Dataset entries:
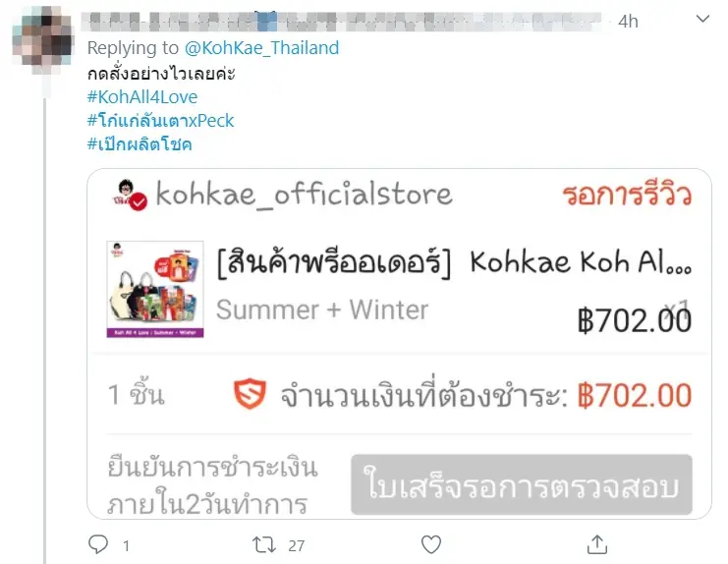Open hashtag #โก๋แก่ลันเตาxPeck
Screen dimensions: 728x564
pyautogui.click(x=160, y=121)
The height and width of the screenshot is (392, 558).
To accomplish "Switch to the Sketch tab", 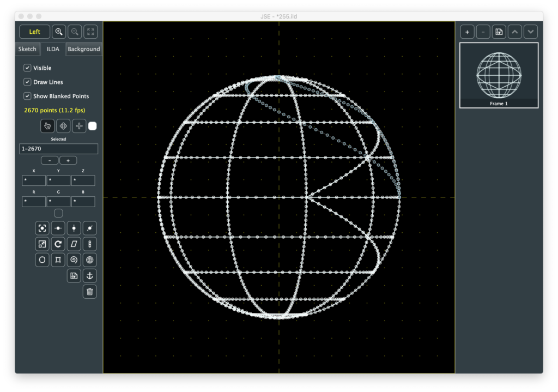I will pos(27,49).
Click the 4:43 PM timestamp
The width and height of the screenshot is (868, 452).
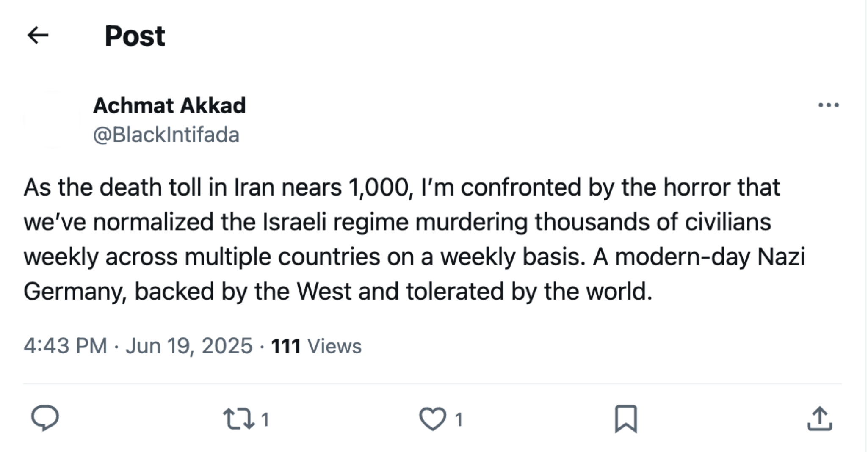[65, 346]
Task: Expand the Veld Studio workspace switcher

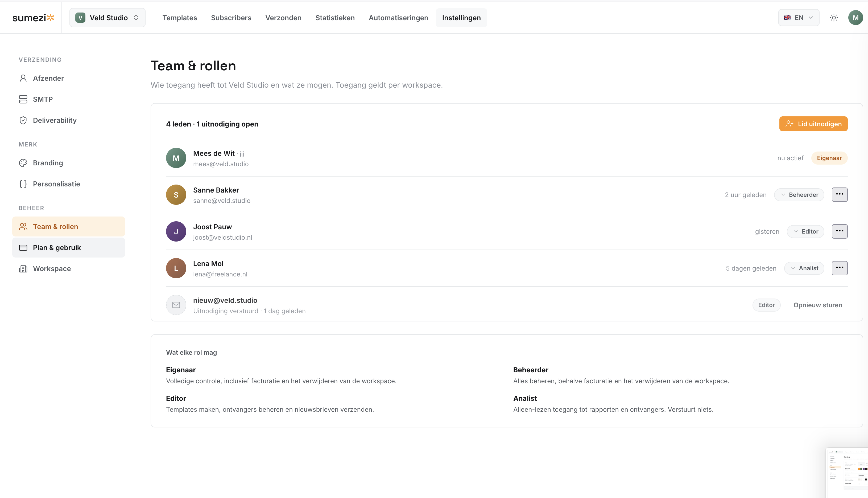Action: (x=107, y=17)
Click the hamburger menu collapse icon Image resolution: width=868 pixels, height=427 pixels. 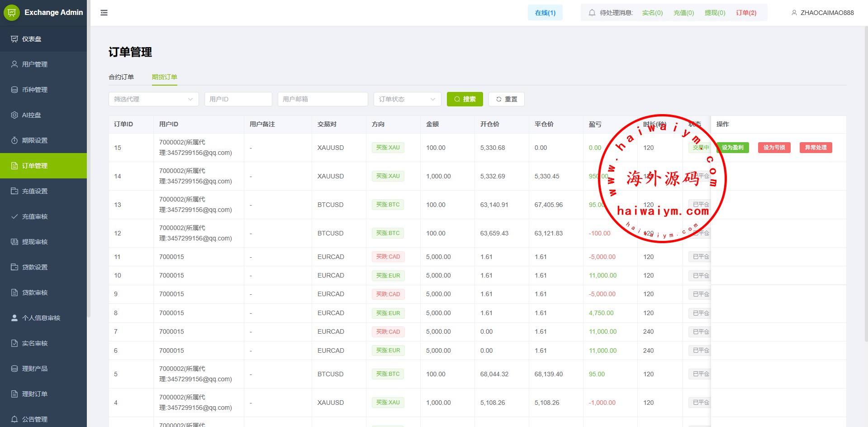tap(104, 13)
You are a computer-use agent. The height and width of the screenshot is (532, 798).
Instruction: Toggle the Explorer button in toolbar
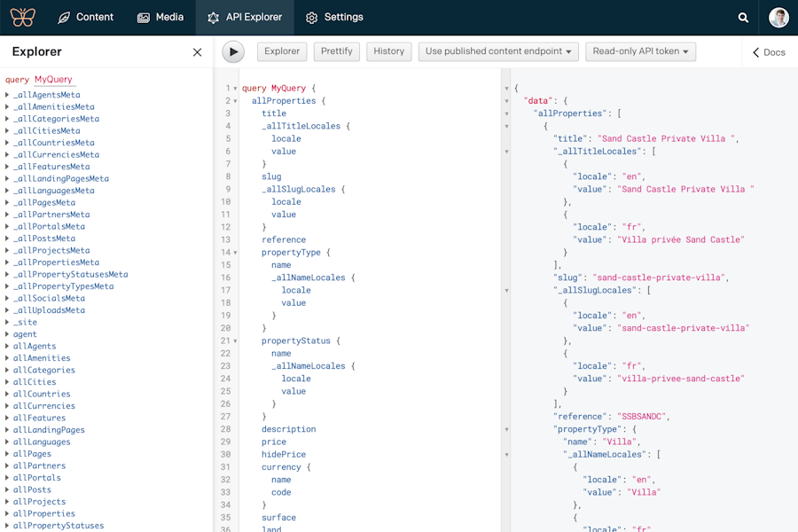pos(282,51)
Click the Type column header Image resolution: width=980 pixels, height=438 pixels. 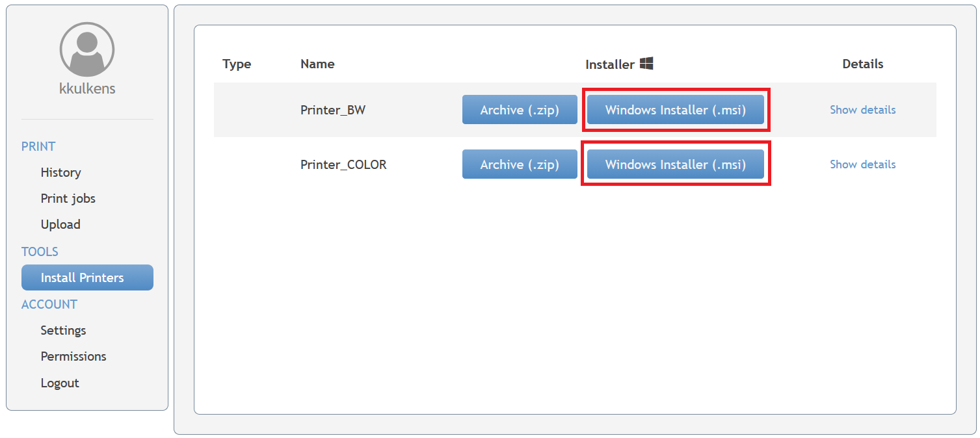(x=237, y=64)
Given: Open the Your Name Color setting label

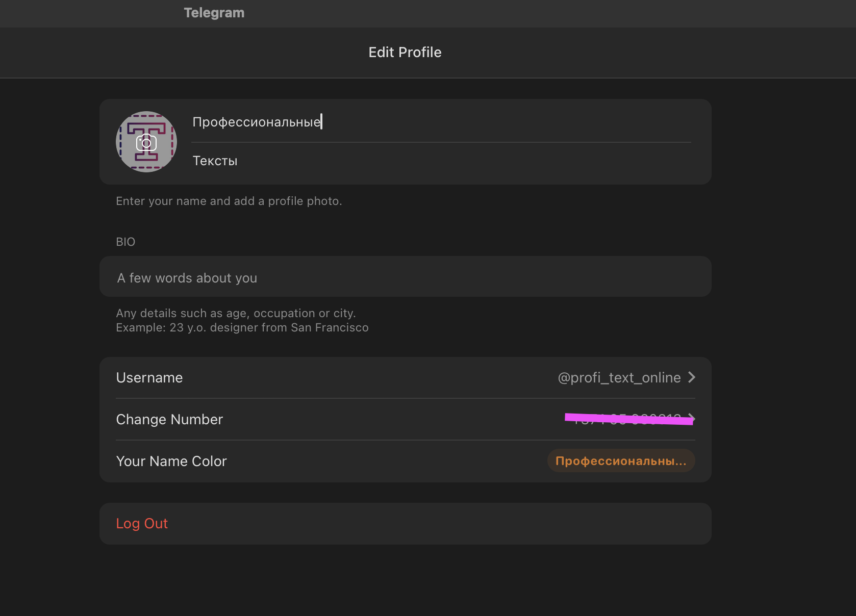Looking at the screenshot, I should click(171, 461).
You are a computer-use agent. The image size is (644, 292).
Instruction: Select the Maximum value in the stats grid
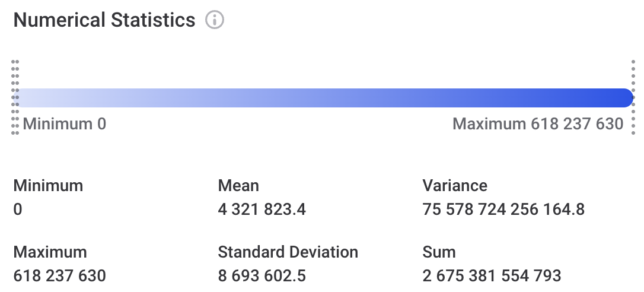pyautogui.click(x=59, y=276)
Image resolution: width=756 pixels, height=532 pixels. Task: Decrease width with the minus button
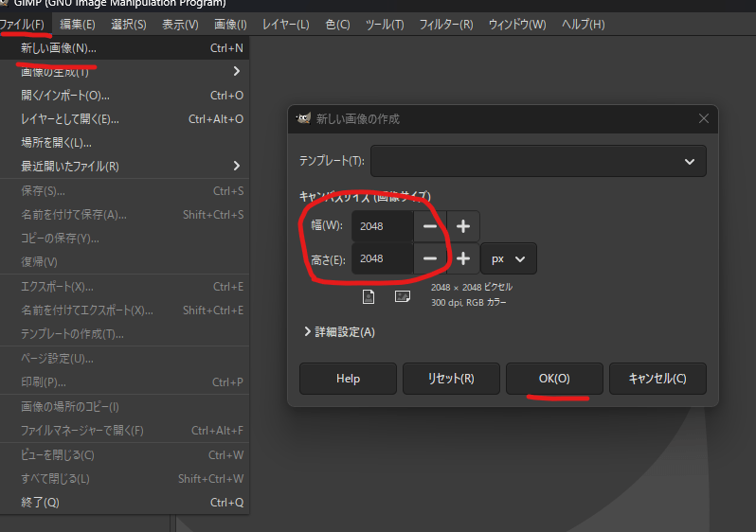(430, 226)
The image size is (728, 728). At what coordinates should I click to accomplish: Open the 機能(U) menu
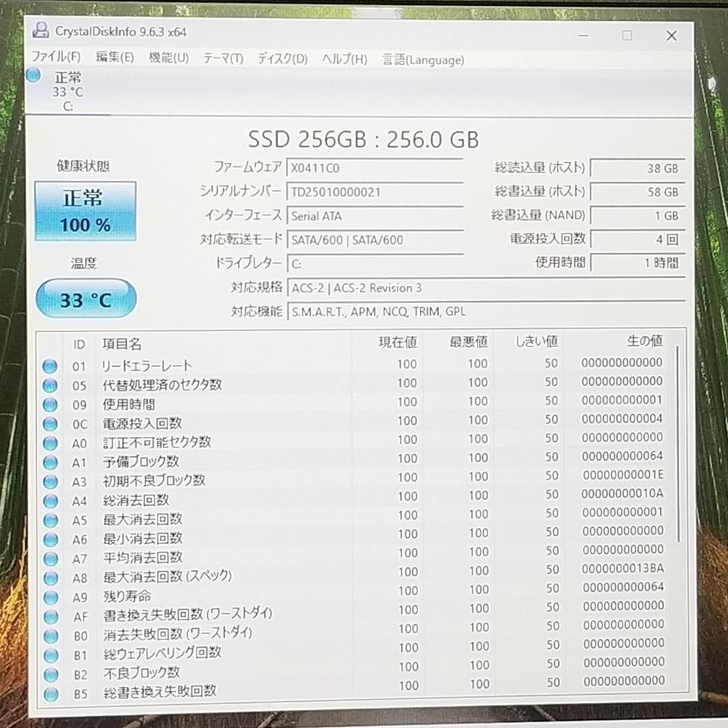point(170,58)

- [TASK INSTRUCTIONS]: Among the lines of the data, which ones contain the word "agent"? Show them.

- [RESPONSE BOX]:
You are a computer-use agent. The height and width of the screenshot is (532, 798).
You are a computer-use agent. The image size is (644, 292).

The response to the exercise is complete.